> Records shown:

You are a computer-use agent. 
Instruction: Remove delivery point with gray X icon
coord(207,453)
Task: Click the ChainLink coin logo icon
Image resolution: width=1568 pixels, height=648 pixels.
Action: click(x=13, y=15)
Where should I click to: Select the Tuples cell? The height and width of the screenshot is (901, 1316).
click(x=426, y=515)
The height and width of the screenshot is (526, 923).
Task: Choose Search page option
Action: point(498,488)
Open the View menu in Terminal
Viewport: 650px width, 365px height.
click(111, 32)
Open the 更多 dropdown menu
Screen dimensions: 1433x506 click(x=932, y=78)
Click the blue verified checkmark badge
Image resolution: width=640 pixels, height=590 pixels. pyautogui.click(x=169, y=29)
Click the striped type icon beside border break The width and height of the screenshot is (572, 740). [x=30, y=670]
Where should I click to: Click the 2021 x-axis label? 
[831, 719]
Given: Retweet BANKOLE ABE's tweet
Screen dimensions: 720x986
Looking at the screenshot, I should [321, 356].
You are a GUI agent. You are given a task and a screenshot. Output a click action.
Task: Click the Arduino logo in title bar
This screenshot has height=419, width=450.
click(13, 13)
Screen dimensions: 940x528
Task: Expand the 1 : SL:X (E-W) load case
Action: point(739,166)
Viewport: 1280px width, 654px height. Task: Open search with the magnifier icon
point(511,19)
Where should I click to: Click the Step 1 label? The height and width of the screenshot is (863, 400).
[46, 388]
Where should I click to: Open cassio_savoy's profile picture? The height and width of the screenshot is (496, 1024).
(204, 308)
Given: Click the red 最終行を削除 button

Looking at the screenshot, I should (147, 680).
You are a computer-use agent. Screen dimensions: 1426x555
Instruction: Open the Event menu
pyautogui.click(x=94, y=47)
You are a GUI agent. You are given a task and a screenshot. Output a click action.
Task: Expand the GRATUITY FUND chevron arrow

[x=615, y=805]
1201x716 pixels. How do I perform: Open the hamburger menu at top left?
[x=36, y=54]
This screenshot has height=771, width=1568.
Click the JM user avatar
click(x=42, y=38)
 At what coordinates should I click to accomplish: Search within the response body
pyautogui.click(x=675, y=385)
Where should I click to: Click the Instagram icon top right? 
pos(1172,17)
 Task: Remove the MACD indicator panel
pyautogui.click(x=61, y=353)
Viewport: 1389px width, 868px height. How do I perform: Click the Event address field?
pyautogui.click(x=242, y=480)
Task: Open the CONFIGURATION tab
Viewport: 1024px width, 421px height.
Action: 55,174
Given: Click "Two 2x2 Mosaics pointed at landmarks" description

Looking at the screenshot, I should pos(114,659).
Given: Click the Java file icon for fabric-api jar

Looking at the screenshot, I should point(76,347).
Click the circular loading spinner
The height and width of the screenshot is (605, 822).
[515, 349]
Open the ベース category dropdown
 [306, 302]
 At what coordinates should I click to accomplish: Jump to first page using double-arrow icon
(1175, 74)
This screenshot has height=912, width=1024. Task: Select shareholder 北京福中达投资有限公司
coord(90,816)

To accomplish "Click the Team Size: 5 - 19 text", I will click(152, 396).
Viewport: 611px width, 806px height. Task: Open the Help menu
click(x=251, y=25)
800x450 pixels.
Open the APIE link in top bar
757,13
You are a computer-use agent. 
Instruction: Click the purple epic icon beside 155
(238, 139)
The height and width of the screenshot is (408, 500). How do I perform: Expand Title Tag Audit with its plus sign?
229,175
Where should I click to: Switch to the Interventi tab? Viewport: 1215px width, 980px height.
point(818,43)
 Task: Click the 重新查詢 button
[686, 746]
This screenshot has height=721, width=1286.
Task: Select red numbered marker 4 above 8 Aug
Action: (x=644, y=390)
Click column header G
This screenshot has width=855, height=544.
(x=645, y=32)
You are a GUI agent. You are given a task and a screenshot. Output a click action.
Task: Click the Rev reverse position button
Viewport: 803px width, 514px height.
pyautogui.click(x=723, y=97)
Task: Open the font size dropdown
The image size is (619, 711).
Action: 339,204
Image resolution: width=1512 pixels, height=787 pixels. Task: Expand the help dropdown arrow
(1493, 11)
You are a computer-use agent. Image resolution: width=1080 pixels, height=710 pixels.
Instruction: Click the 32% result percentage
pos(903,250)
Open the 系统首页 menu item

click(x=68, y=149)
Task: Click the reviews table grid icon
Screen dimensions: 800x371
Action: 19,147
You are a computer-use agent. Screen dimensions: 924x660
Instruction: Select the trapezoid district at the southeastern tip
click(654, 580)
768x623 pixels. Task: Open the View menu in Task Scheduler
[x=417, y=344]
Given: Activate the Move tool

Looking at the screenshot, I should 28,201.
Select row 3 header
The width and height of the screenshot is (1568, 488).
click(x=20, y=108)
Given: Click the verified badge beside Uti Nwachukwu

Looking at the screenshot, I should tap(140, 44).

> Problem description: Return the material exactly as it stands.

> Task solution:
You are a computer-use agent. 
Instruction: Remove delivery point with gray X icon
coord(207,453)
Task: Click the ChainLink coin logo icon
Image resolution: width=1568 pixels, height=648 pixels.
Action: click(x=13, y=15)
Where should I click to: Select the Tuples cell? The height and width of the screenshot is (901, 1316).
click(x=426, y=515)
The height and width of the screenshot is (526, 923).
Task: Choose Search page option
Action: point(498,488)
Open the View menu in Terminal
Viewport: 650px width, 365px height.
click(111, 32)
Open the 更多 dropdown menu
Screen dimensions: 1433x506 click(x=932, y=78)
Click the blue verified checkmark badge
Image resolution: width=640 pixels, height=590 pixels. pyautogui.click(x=169, y=29)
Click the striped type icon beside border break The width and height of the screenshot is (572, 740). [x=30, y=670]
Where should I click to: Click the 2021 x-axis label? 
[831, 719]
Given: Retweet BANKOLE ABE's tweet
Screen dimensions: 720x986
Looking at the screenshot, I should [321, 356].
You are a GUI agent. You are given a task and a screenshot. Output a click action.
Task: Click the Arduino logo in title bar
This screenshot has height=419, width=450.
click(13, 13)
Screen dimensions: 940x528
Task: Expand the 1 : SL:X (E-W) load case
Action: point(739,166)
Viewport: 1280px width, 654px height. Task: Open search with the magnifier icon
point(511,19)
Where should I click to: Click the Step 1 label? The height and width of the screenshot is (863, 400).
[46, 388]
Where should I click to: Open cassio_savoy's profile picture? The height and width of the screenshot is (496, 1024).
(204, 308)
Given: Click the red 最終行を削除 button

Looking at the screenshot, I should (147, 680).
You are a computer-use agent. Screen dimensions: 1426x555
Instruction: Open the Event menu
pyautogui.click(x=94, y=47)
You are a GUI agent. You are given a task and a screenshot. Output a click action.
Task: Expand the GRATUITY FUND chevron arrow

[x=615, y=805]
1201x716 pixels. How do I perform: Open the hamburger menu at top left?
[x=36, y=54]
This screenshot has height=771, width=1568.
Click the JM user avatar
click(x=42, y=38)
 At what coordinates should I click to accomplish: Search within the response body
pyautogui.click(x=675, y=385)
Where should I click to: Click the Instagram icon top right? 
pos(1172,17)
 Task: Remove the MACD indicator panel
pyautogui.click(x=61, y=353)
Viewport: 1389px width, 868px height. How do I perform: Click the Event address field?
pyautogui.click(x=242, y=480)
Task: Open the CONFIGURATION tab
Viewport: 1024px width, 421px height.
Action: 55,174
Given: Click "Two 2x2 Mosaics pointed at landmarks" description

Looking at the screenshot, I should pos(114,659).
Given: Click the Java file icon for fabric-api jar

Looking at the screenshot, I should point(76,347).
Click the circular loading spinner
The height and width of the screenshot is (605, 822).
[515, 349]
Open the ベース category dropdown
 [306, 302]
 At what coordinates should I click to accomplish: Jump to first page using double-arrow icon
(1175, 74)
This screenshot has height=912, width=1024. Task: Select shareholder 北京福中达投资有限公司
coord(90,816)

To accomplish "Click the Team Size: 5 - 19 text", I will click(152, 396).
Viewport: 611px width, 806px height. Task: Open the Help menu
click(x=251, y=25)
800x450 pixels.
Open the APIE link in top bar
757,13
You are a computer-use agent. 
Instruction: Click the purple epic icon beside 155
(238, 139)
The height and width of the screenshot is (408, 500). How do I perform: Expand Title Tag Audit with its plus sign?
229,175
Where should I click to: Switch to the Interventi tab? Viewport: 1215px width, 980px height.
point(818,43)
 Task: Click the 重新查詢 button
[686, 746]
This screenshot has height=721, width=1286.
Task: Select red numbered marker 4 above 8 Aug
Action: (x=644, y=390)
Click column header G
This screenshot has width=855, height=544.
(x=645, y=32)
You are a GUI agent. You are given a task and a screenshot. Output a click action.
Task: Click the Rev reverse position button
Viewport: 803px width, 514px height.
pyautogui.click(x=723, y=97)
Task: Open the font size dropdown
The image size is (619, 711).
Action: 339,204
Image resolution: width=1512 pixels, height=787 pixels. Task: Expand the help dropdown arrow
(1493, 11)
You are a computer-use agent. Image resolution: width=1080 pixels, height=710 pixels.
Instruction: Click the 32% result percentage
pos(903,250)
Open the 系统首页 menu item

click(x=68, y=149)
Task: Click the reviews table grid icon
Screen dimensions: 800x371
Action: 19,147
You are a computer-use agent. Screen dimensions: 924x660
Instruction: Select the trapezoid district at the southeastern tip
click(654, 580)
768x623 pixels. Task: Open the View menu in Task Scheduler
[x=417, y=344]
Given: Activate the Move tool

Looking at the screenshot, I should 28,201.
Select row 3 header
The width and height of the screenshot is (1568, 488).
click(x=20, y=108)
Given: Click the verified badge beside Uti Nwachukwu

Looking at the screenshot, I should tap(140, 44).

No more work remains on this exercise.